WHAT TO WORK ON:
Please set down the data word for word, starting at the line containing "Where should I" and ending at the line containing "(x=1694, y=577)". Leave the pictures out.

LISTED RECORDS:
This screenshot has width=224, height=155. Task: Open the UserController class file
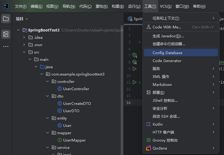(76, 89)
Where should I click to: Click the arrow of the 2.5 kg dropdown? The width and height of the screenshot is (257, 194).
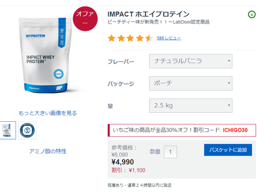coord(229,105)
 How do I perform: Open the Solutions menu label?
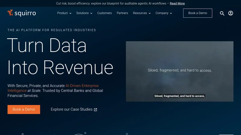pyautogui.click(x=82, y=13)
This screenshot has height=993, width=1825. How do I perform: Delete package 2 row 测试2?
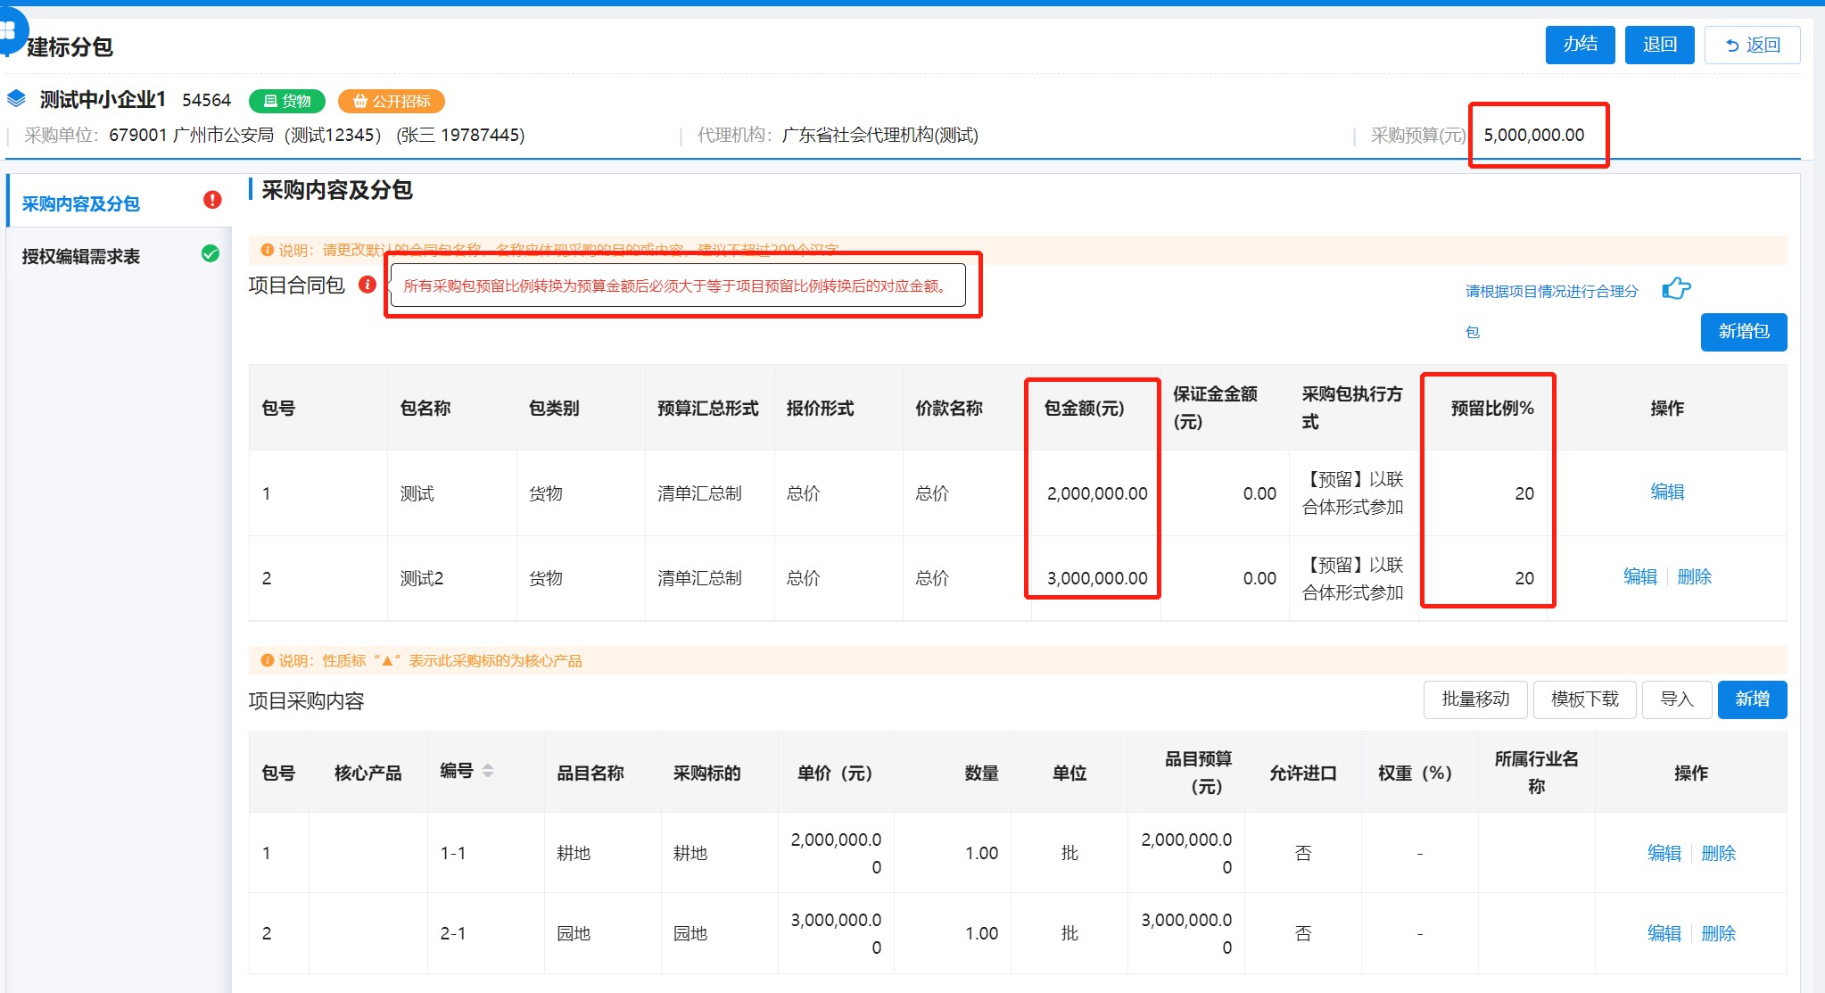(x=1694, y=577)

==

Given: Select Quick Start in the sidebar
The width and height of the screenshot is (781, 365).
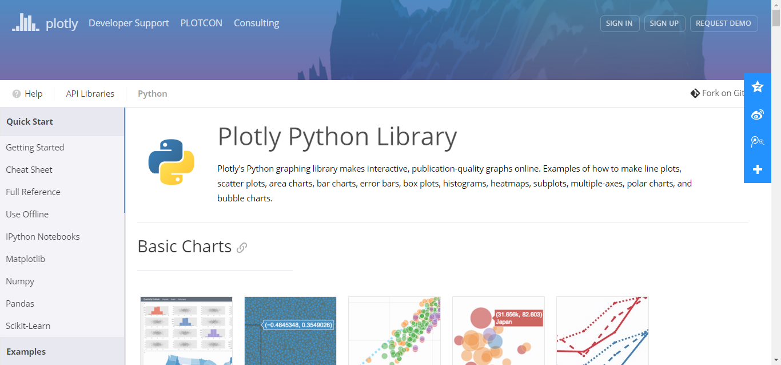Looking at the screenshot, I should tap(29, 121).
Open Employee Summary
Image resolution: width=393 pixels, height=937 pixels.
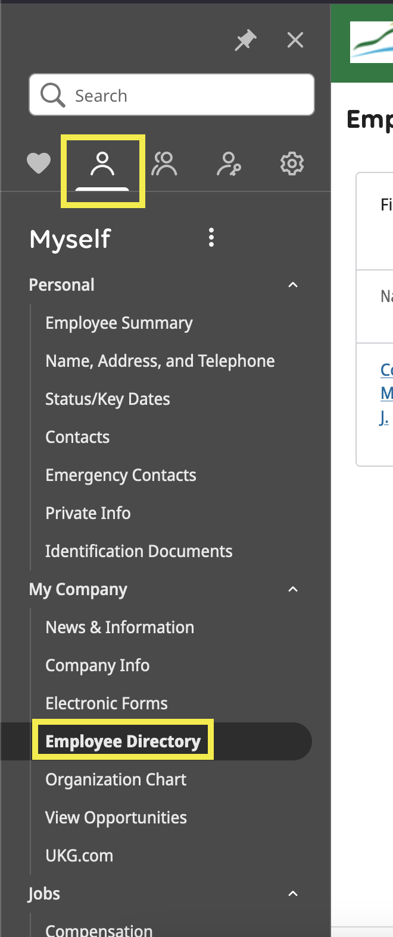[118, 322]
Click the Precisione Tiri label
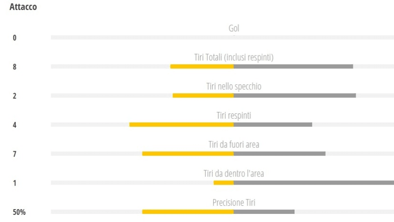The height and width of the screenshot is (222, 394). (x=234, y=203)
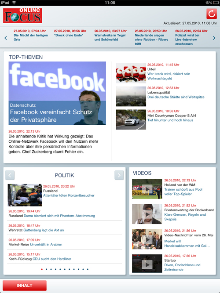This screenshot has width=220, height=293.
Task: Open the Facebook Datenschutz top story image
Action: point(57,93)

SOLUTION FOR THIS TASK:
Where should I click to: Click the arrow of the 2.5 kg dropdown? The width and height of the screenshot is (257, 194).
coord(229,105)
 How do I perform: Open the Solutions menu label?
pyautogui.click(x=82, y=13)
This screenshot has height=993, width=1825. How do I perform: Delete package 2 row 测试2?
(x=1694, y=577)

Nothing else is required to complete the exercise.